Quand j’ai cherché ce que j’avais à répondre à cette accusation de peur, un très ancien souvenir, assez drolatique, est revenu à ma mémoire. Le patronage encore, matrice de ma vie sociale ; le chantage à la peur, c’est une vieille lune ! Ce déluré tenait à tout prix à ce que nous pissions dans le bénitier de la chapelle ; à ceux qui refusaient, il disait en ricanant : « T’as les jetons, hein ! T’es pas cap’ ! » Je n’ai pas pissé dans le bénitier. Parce que ça me dégoûtait. Je ne voterai pas pour la Constitution européenne. Parce que le climat qu’instaure la modernité entre les citoyens me dégoûte.

Je voudrais, bien sûr, être pour l’Europe. Une Europe qui aurait échappé à l’emprise de la mondialisation, c’est-à-dire aux États-Unis. Une Europe qui ne mesurerait pas sa valeur à son poids économique. Une Europe qui ne sacraliserait pas la compétition. Une Europe où l’on se parlerait, donc une Europe sans “communication”. Une Europe où les footballeurs et les animateurs de télé ne seraient pas des vaches sacrées. Une Europe fière, mais sans projet de domination d’aucune sorte. Une Europe où l’enseignement formerait des êtres humains, pas des producteurs, ni des consommateurs. Une Europe de l’actuel, c’est-à-dire de la vie émergente, pas de l’actualité. Une Europe dont la communauté serait les Européens, non pas l’internationale technocratique. Une Europe où la politique ne serait plus un métier, mais un service.
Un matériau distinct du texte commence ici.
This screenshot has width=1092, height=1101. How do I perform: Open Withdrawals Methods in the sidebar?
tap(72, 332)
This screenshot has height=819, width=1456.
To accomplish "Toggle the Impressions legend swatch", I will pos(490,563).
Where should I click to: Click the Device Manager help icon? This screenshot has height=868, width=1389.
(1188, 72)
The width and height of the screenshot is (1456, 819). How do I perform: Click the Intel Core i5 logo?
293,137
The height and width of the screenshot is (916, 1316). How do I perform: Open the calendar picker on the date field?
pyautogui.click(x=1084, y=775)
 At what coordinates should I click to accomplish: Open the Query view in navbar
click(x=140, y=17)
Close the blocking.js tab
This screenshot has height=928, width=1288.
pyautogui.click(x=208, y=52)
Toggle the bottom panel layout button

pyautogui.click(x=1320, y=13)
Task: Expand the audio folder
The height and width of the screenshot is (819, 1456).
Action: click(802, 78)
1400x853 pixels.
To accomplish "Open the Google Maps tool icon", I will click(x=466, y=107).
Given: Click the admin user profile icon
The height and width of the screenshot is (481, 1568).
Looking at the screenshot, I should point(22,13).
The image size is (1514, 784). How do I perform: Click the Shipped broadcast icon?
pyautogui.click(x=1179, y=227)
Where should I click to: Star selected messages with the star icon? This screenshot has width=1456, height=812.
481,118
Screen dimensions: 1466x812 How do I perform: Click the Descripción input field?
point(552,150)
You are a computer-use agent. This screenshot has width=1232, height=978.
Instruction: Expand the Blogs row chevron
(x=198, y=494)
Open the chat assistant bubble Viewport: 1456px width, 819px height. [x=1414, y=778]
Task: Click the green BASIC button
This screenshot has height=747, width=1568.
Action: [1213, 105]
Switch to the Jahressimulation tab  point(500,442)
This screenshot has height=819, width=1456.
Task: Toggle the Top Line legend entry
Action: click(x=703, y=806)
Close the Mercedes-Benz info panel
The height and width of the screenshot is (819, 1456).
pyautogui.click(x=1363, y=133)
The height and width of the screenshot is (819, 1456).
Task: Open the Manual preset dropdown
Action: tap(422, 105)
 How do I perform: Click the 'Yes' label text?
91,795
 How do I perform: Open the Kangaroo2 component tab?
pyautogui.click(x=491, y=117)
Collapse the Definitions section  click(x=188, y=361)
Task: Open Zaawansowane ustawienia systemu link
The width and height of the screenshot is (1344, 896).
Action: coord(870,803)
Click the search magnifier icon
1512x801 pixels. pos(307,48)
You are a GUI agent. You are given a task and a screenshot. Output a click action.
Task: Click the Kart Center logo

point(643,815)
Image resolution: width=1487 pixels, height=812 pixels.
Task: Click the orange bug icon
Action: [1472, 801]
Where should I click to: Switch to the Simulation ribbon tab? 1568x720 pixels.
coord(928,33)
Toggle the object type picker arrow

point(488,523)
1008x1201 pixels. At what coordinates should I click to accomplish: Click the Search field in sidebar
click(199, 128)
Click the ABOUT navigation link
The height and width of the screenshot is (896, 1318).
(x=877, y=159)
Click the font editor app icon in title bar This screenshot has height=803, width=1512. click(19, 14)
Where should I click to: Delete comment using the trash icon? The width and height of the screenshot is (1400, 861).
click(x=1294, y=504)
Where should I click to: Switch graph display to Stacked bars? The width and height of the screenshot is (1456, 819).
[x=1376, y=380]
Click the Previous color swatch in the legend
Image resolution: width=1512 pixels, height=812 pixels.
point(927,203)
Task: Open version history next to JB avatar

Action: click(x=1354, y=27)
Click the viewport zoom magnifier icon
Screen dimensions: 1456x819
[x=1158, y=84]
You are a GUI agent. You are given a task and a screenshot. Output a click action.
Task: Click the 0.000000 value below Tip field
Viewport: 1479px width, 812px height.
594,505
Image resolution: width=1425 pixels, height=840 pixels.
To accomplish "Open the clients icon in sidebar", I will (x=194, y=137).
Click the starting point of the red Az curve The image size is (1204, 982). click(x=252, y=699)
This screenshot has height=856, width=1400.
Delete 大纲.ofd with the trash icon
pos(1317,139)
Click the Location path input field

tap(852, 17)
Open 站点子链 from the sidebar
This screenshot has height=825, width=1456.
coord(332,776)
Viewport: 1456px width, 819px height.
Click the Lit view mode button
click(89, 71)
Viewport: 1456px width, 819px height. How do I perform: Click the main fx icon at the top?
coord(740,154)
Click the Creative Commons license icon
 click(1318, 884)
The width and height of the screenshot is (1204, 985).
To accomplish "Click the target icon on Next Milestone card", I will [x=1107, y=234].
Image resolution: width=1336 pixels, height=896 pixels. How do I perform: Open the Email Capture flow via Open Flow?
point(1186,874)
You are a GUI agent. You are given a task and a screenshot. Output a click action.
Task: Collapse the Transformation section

Je rêve ? Oui. Pas demain la veille ? Pas demain. Alors, en attendant ? En attendant, ne pas condamner l’avenir. La diversité des nations européennes laisse plus de possibilités, plus de chances, plus de jeu à ce que je désire que leur disparition progressive. Quant au Traité de Nice, je suis sans doute amnésique, mais je ne crois pas m’être jamais prononcé là-dessus. Je paye déjà la note du Crédit Lyonnais, je ne peux quand même pas payer les sottises de la majorité et de son opposition réunies. Vraiment, voyez-vous, je n’ai pas peur. Et je dirai non aussi nettement que j’ai dit oui à la position du tandem infernal sur la Guerre d’Irak. Un très bon moment de ma vie, un choix qui a rendu heureux des amis du monde entier. Mais, s’il vous plaît, ce n’est pas tous les jours Cana : pas de piquette après le bon vin.